As an employee of the law firm, an associate owes his or her employer a duty of loyalty. Competing with the former employer may expose the departing associate to civil liability. This is so even though Rule 1500 of the Rules of Professional Conduct expressly bars the use of agreements or restraints that prevent competition among lawyers for legal services.
The first issue the departing associate should address is notice. We should distinguish here between notice to a person that the associate is leaving the firm and soliciting that person to follow the associate to his or her new employment.
Pure notification to the client that the associate will be leaving the firm raises no issue of breach of loyalty or breach of professional ethics; moreover, notice may be ethically required in those matters where the associate has had substantial involvement and responsibility for the client's representation.
The second issue for the departing associate is that of solicitation. The resolution of this issue is more difficult.
We may ease the difficulty somewhat by distinguishing between pre-departure and post-departure solicitation.
Rule 1400 provides that a lawyer may, through in-person or telephonic means, contact a person concerning the availability of professional services for pecuniary gain when the lawyer has a "prior professional relationship" with that person.
The term "prior professional relationship" is broader than the term "former client."
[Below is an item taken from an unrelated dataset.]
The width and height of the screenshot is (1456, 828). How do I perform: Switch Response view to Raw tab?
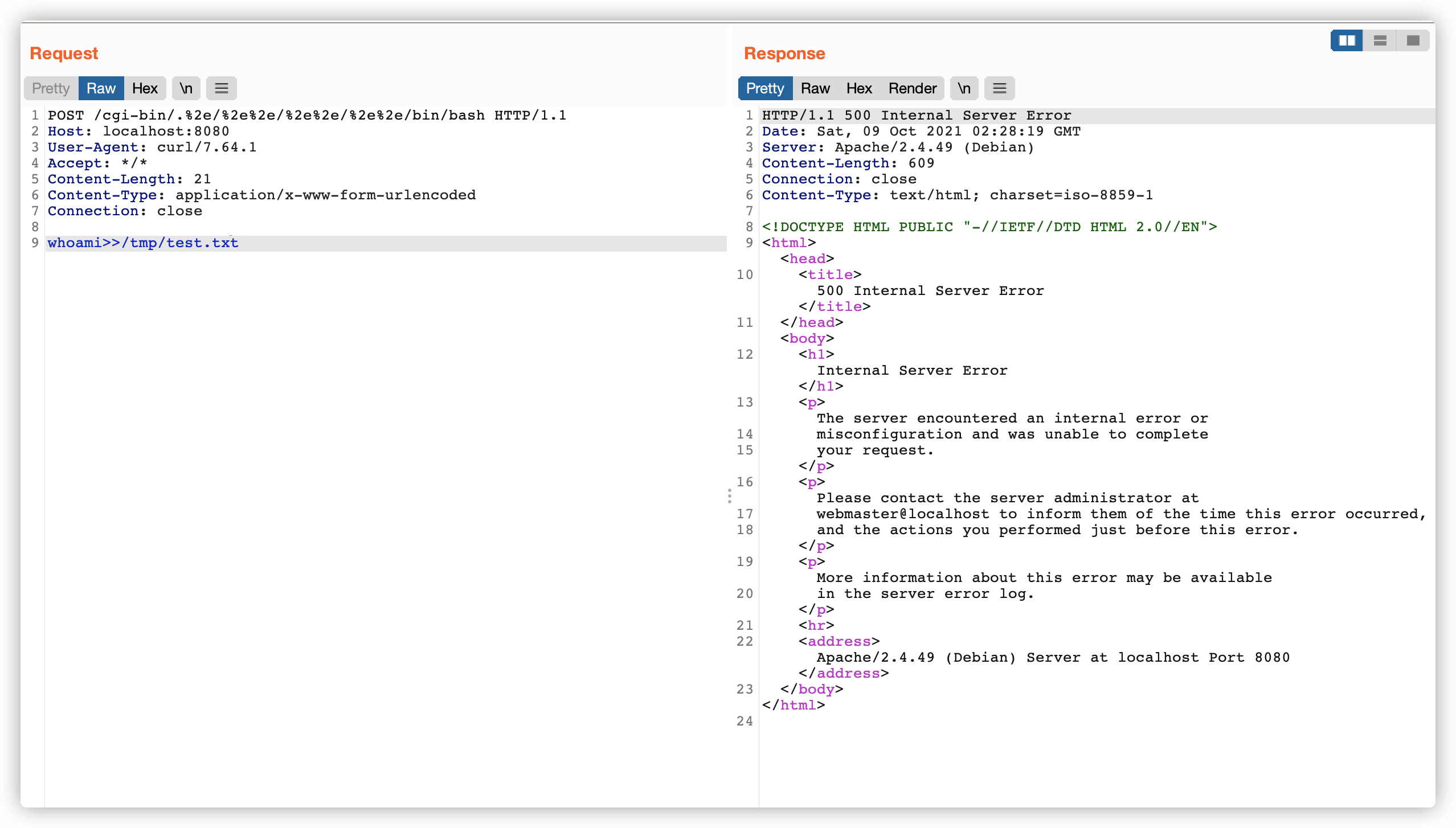coord(815,88)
How heavily involved in the former firm's client affairs the lawyer must be to satisfy the "prior professional relationship" is not clear. Merely working on the client's file probably is not sufficient; being the lawyer primarily responsible for the client's representation surely satisfies the standard.
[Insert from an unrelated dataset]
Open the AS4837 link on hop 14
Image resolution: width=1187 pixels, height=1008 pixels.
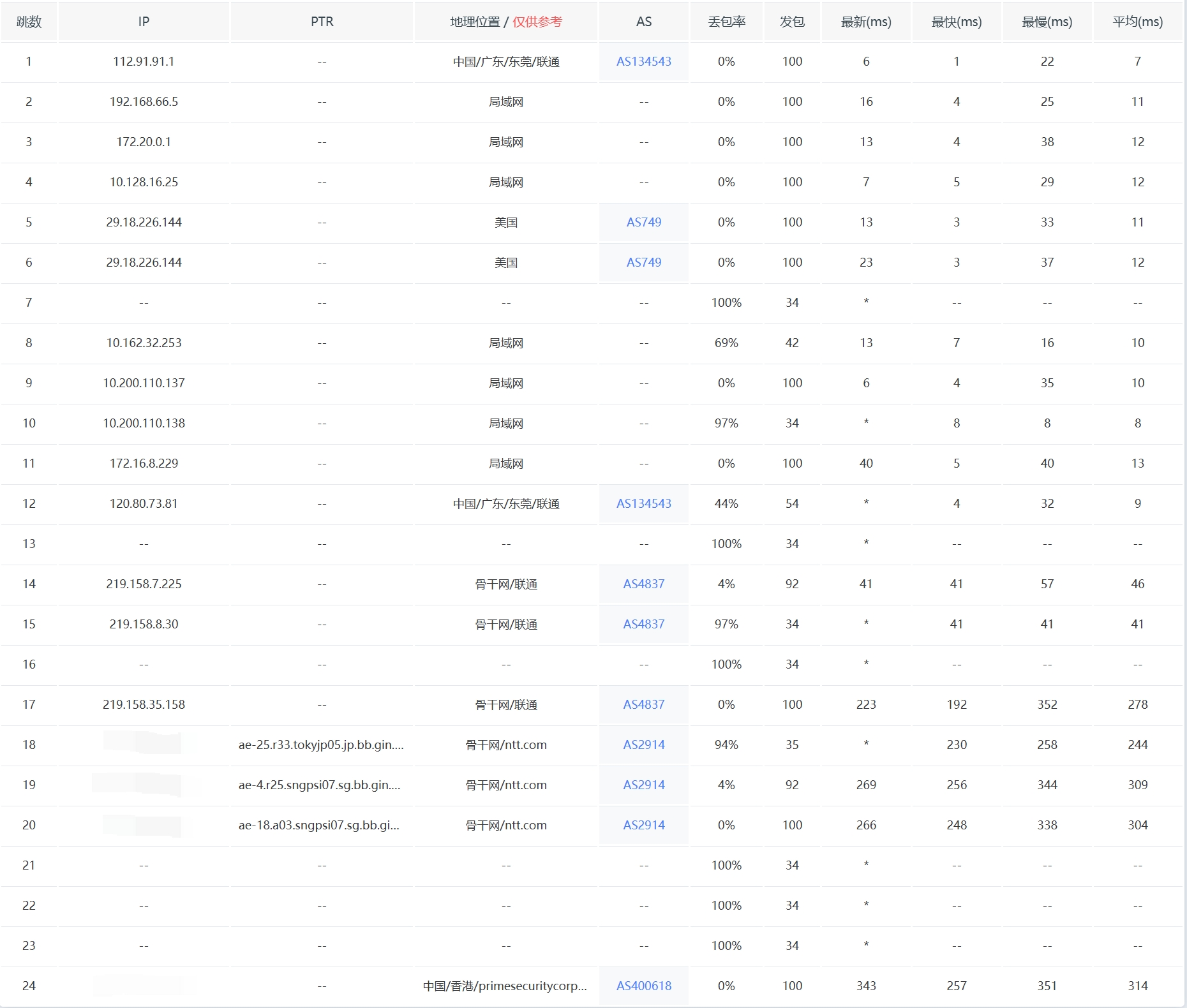[643, 584]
Good judgment and common sense should be used for cases in between these two examples. Cautious lawyers will await the termination of their employment with the firm before soliciting the firm's clients for legal representation.
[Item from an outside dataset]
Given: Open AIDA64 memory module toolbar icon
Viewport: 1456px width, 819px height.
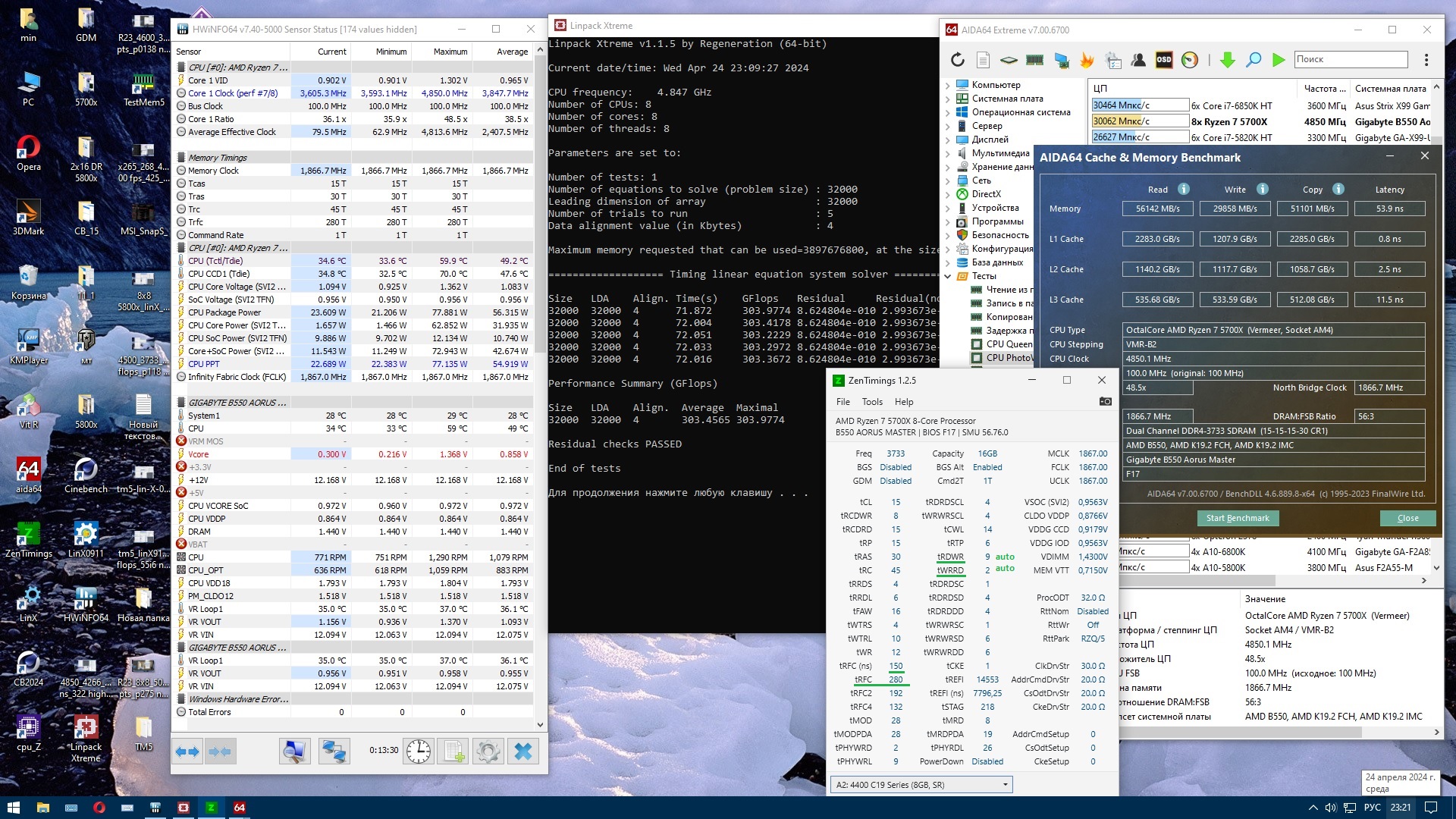Looking at the screenshot, I should click(x=1034, y=60).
Pre-departure solicitations of clients present the most likely case of civil liability for the departing associate.
Several courts have noted that the associate's fiduciary obligations as an employee preclude pre-departure, surreptitious competition for the firm's clients. This obligation has been held to outweigh the client's right to determine whether the law firm or departing lawyer will continue with the representation.
If due to a pre-departure solicitation the client goes with the departing lawyer, the departing lawyer may become civilly liable to the former firm for the firm's loss of business. It should be added, however, that the interaction of a professional rule permitting solicitation and civil liability for that solicitation has not been addressed in California. Hence, comments here must be guarded.
Many of the out-of-state decisions discussing the issues of the departing lawyer's civil liability for soliciting the former firm's clients expressly relied on Rules of Professional Conduct governing client solicitation that have been declared invalid by more recent Supreme Court decisions.
While this might suggest some flexibility in the precedents, the fact remains that the primary justification for the no solicitation rule - the associate's fiduciary duties to the firm - is not affected by the Supreme Court's attorney advertising decisions. Again, the cautious lawyer will await termination of employment before soliciting clients of the former firm with whom the departing lawyer had a "prior professional relationship."
James M. Fischer is a professor at Southwestern University Law School and a member of the State Bar Committee on Professional Liability Insurance.